Instructions to follow - According to the dictionary counters solution page below, which library does the code import to help split the poem into words?

— begin Excerpt provided —

Ch 12 Solution: Dictionary Counters

23.7. Ch 12 Solution: Dictionary Counters#

Now it’s your turn to practice dictionary counters

  1. Copy the code from the demo that counts letters in a string. Modify the string to be something else and find the letter_counts (no need to sort)

# create a dictionary counter before the loop
# it has no entries, since we have seen no letters yet
letter_counts = {}

# go through each letter in the string
for letter in "your text here":
    if letter not in letter_counts: # If there is no entry for this letter yet 
        letter_counts[letter] = 1   # then make an entry set to 1
    else: # otherwise, there was an entry
        letter_counts[letter] += 1  # so add one to that entry

# we now have the total number of letters
display("total letter counts are:")
display(letter_counts)
'total letter counts are:'
{'y': 1, 'o': 1, 'u': 1, 'r': 2, ' ': 2, 't': 2, 'e': 3, 'x': 1, 'h': 1}

Now let’s try this with words.

The code below makes a string, and then splits it into words by dividing it apart at each space.

# Save a poem into a string (we can use """ to make a multiline string)
# Fire and Ice BY ROBERT FROST (now public domain)
poem = """Some say the world will end in fire,
Some say in ice.
From what I’ve tasted of desire
I hold with those who favor fire.
But if it had to perish twice,
I think I know enough of hate
To say that for destruction ice
Is also great
And would suffice."""

# split the string (all lowercase) into words
import re # import the Regular Expressions library, to help us split words

#make the poem all lowercase
lower_case_poem = poem.lower()

# split the poem into pieces at all spaces and newlines (\s), and ,'s and .'s
poem_split_by_spaces_and_punctuation = re.split(("[\s,.]"), lower_case_poem)

# get rid of some empty strings "" that ended up in our list
split_poem = list(filter(None, poem_split_by_spaces_and_punctuation))

print(split_poem)

— end Excerpt provided —
— begin Record excerpts —

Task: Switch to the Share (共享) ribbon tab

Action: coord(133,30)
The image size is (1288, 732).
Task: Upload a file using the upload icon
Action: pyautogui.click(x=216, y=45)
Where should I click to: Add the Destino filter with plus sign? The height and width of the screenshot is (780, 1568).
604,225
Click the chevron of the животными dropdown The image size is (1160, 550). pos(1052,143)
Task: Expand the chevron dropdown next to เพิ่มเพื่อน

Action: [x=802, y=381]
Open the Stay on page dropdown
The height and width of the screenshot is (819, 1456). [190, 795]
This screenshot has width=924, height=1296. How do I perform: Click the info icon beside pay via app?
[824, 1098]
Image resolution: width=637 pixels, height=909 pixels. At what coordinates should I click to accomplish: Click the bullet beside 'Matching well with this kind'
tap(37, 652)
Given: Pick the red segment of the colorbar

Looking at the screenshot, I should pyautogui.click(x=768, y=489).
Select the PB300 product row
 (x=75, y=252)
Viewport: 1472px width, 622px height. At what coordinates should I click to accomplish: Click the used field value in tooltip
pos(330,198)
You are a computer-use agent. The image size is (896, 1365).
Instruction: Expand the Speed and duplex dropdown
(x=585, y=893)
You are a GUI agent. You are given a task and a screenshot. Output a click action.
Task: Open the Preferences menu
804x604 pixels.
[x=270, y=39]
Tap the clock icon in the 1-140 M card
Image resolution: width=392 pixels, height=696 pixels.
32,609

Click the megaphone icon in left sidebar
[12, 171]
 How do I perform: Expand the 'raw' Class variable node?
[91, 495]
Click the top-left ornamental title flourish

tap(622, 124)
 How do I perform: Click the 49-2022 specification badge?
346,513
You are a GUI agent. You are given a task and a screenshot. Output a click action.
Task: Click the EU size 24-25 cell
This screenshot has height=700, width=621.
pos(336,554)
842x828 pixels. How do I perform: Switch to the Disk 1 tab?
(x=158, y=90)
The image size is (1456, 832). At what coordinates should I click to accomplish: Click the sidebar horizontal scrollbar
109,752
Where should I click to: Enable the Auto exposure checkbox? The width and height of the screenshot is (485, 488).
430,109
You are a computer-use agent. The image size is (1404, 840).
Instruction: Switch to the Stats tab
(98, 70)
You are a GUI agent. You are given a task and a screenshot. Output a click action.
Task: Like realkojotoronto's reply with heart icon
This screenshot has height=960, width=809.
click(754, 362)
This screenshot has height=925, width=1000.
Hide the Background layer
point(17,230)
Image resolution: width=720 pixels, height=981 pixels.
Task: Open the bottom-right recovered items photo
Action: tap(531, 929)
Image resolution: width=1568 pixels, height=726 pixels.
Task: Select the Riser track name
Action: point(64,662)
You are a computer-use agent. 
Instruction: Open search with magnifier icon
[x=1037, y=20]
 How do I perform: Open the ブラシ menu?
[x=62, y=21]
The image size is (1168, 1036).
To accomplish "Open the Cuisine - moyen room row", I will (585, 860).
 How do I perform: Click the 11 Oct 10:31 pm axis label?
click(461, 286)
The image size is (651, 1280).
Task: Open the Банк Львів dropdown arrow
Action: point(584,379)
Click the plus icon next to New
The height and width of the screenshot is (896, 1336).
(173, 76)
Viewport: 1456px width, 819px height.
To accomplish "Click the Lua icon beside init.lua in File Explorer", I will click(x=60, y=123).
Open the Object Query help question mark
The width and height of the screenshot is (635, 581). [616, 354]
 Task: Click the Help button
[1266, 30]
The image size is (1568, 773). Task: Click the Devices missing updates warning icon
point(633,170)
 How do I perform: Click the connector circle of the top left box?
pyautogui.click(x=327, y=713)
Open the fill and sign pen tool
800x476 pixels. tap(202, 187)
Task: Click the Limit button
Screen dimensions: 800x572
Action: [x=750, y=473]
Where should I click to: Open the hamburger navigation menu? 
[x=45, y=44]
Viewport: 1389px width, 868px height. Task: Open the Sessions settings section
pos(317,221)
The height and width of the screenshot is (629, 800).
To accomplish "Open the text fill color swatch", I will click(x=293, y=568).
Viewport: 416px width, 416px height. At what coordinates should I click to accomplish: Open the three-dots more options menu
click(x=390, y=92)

— end Record excerpts —

Final answer - It imports the Regular Expressions library, re.